-- Task details --
Search the data for the string "agent" and copy each line where it turns up.

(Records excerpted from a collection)

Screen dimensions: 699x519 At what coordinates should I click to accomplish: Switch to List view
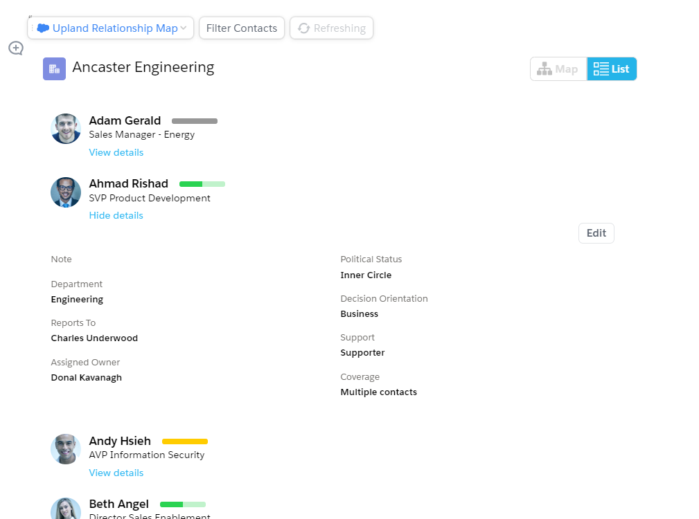click(612, 69)
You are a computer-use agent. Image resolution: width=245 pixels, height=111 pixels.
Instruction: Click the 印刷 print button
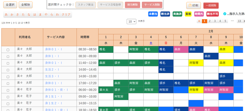tap(193, 6)
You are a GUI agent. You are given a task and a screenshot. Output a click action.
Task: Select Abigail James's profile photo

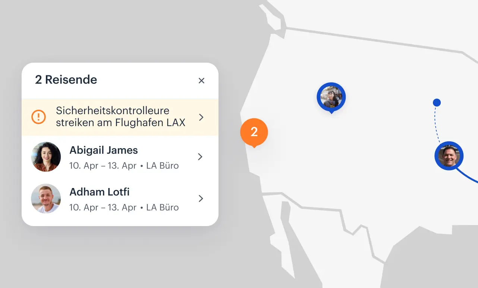pyautogui.click(x=46, y=157)
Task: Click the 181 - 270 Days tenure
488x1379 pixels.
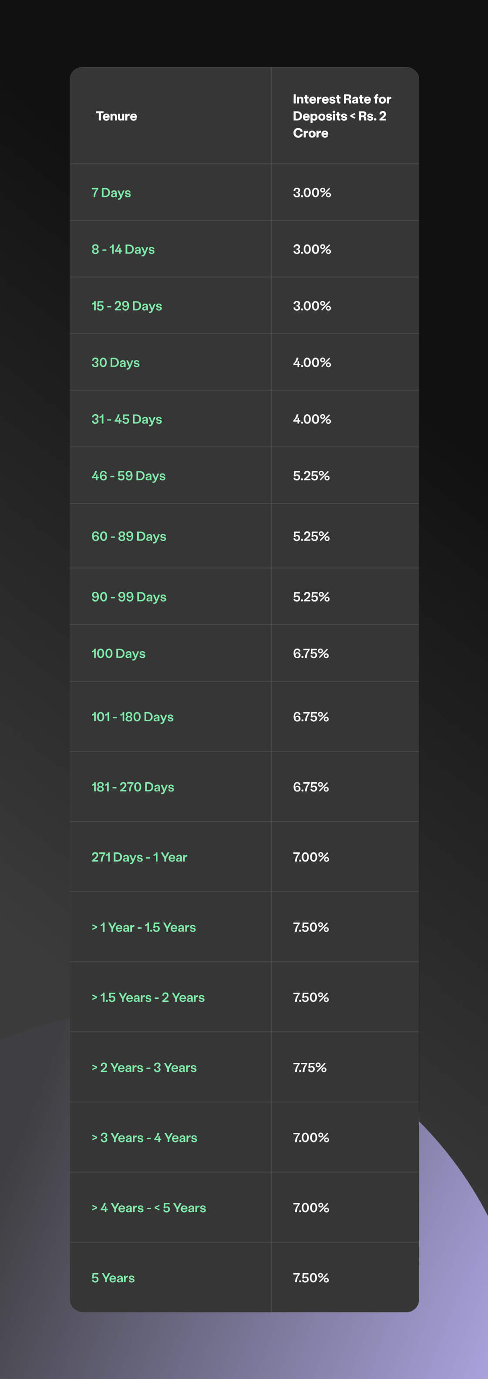Action: [133, 787]
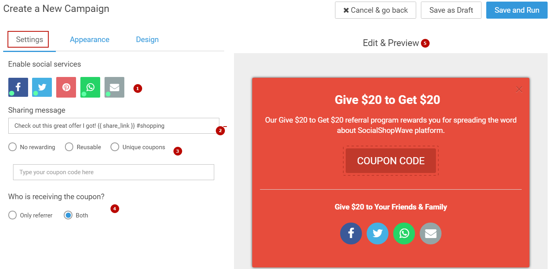Toggle the Facebook social service icon
The image size is (550, 269).
pyautogui.click(x=18, y=87)
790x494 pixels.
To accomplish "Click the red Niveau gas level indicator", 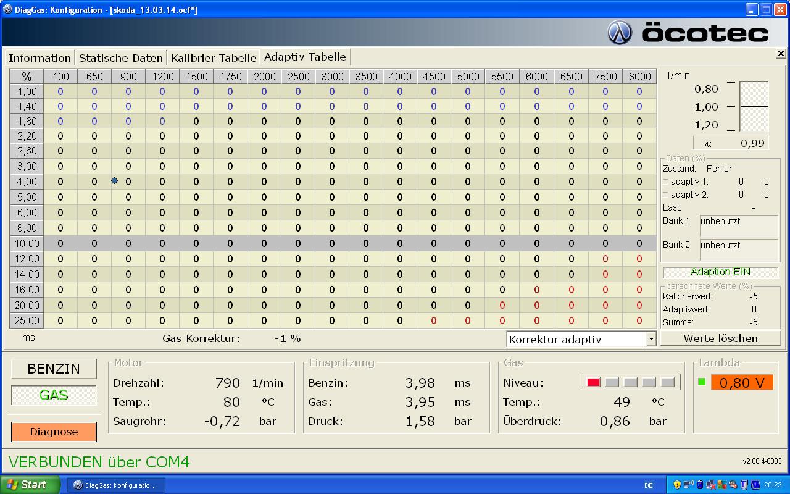I will [x=593, y=383].
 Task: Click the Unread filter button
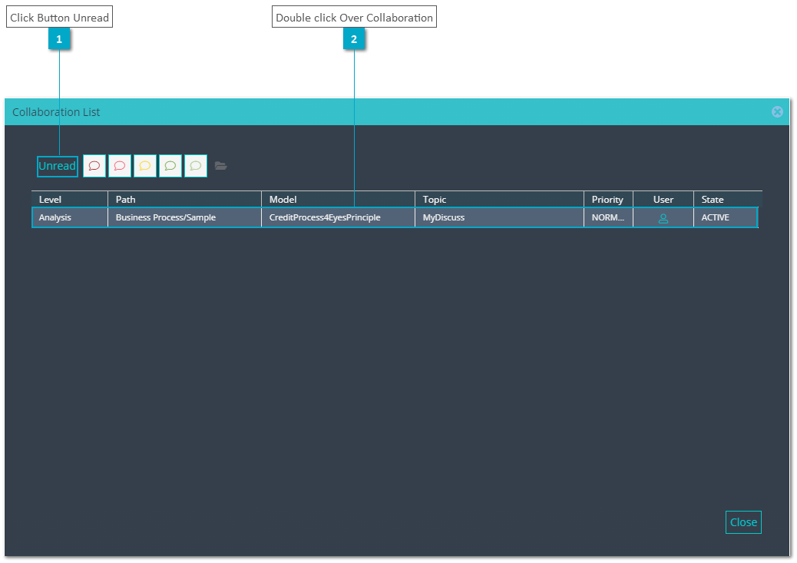(x=58, y=167)
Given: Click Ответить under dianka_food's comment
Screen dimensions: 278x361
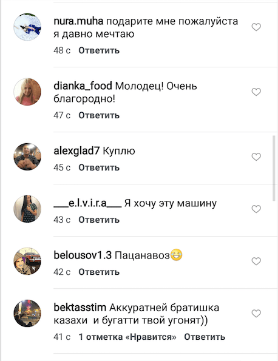Looking at the screenshot, I should coord(99,115).
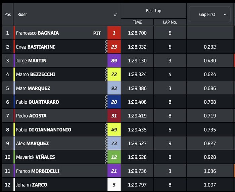The image size is (235, 192).
Task: Click red number 1 badge for Bagnaia
Action: click(114, 33)
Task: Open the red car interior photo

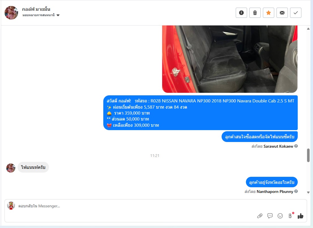Action: point(230,59)
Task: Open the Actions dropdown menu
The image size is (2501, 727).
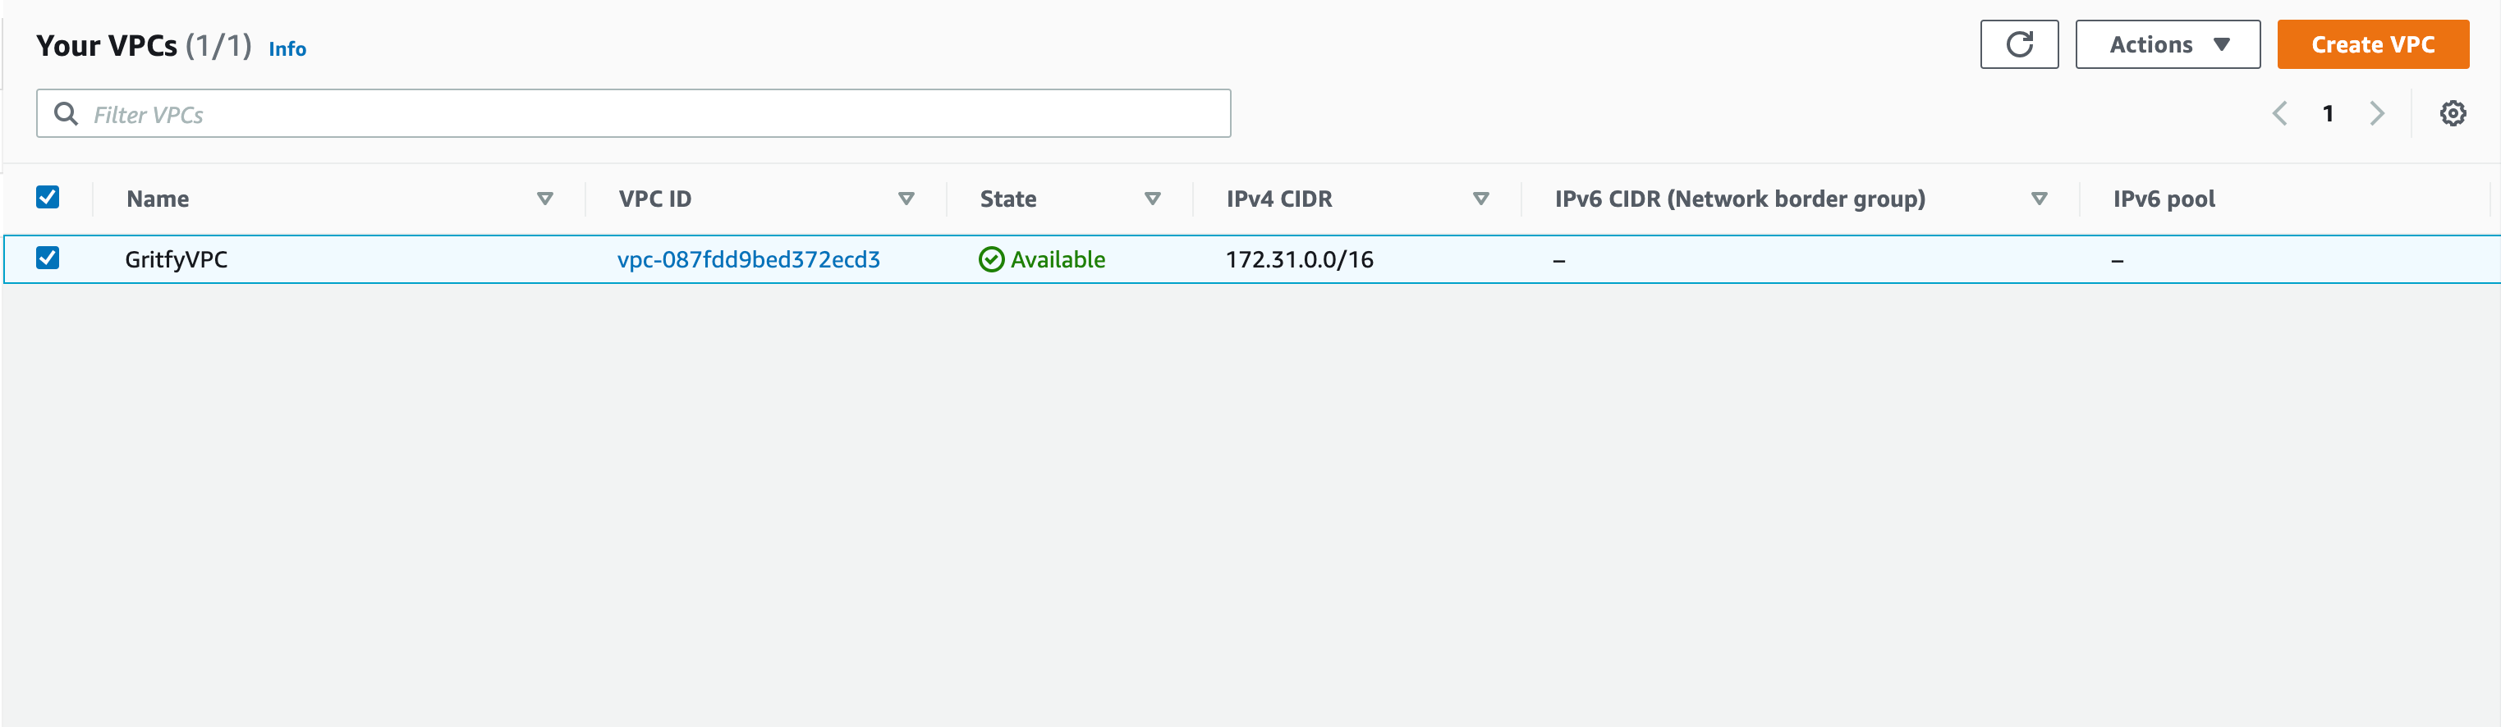Action: (x=2167, y=45)
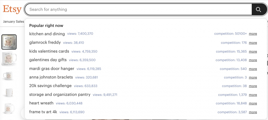Select 'kids valentines cards' suggestion
Screen dimensions: 268x120
49,51
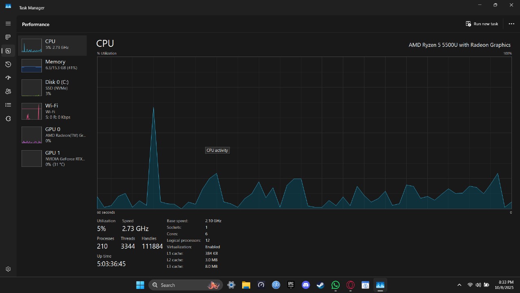Open the App history page icon
The width and height of the screenshot is (520, 293).
click(x=8, y=64)
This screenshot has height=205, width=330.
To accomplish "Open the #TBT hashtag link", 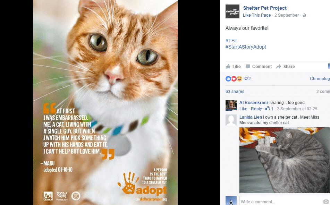I will [231, 41].
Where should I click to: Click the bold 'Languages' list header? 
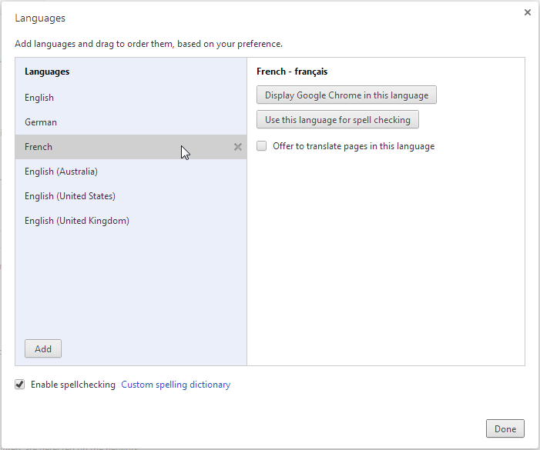point(47,72)
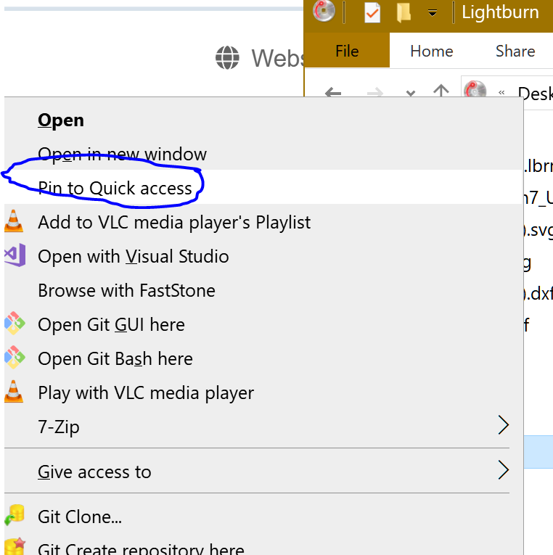Select Pin to Quick access
553x555 pixels.
click(115, 189)
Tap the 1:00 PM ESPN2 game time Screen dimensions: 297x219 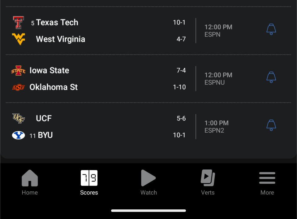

-- Answer --
You are a computer-use agent. Image resolution: width=245 pixels, height=111 pixels.
You are a GUI agent. You are given a task and a screenshot. Output a click action.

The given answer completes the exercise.